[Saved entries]

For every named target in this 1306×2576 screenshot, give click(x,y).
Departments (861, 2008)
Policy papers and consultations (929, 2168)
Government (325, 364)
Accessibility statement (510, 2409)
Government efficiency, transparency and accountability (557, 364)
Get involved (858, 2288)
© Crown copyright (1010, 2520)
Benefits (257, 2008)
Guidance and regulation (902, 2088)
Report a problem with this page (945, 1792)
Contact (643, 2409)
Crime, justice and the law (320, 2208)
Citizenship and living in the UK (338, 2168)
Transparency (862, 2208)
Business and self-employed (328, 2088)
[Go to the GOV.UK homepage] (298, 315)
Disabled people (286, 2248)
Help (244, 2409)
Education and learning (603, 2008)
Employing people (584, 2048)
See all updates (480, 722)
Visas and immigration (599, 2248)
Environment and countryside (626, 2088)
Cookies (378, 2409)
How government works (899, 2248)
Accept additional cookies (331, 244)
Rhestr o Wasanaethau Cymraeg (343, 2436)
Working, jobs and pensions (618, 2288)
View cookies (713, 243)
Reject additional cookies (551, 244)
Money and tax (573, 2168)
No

Requirement – Show every line above in which the word "additional" appears.

Written response –
Accept additional cookies (331, 244)
Reject additional cookies (551, 244)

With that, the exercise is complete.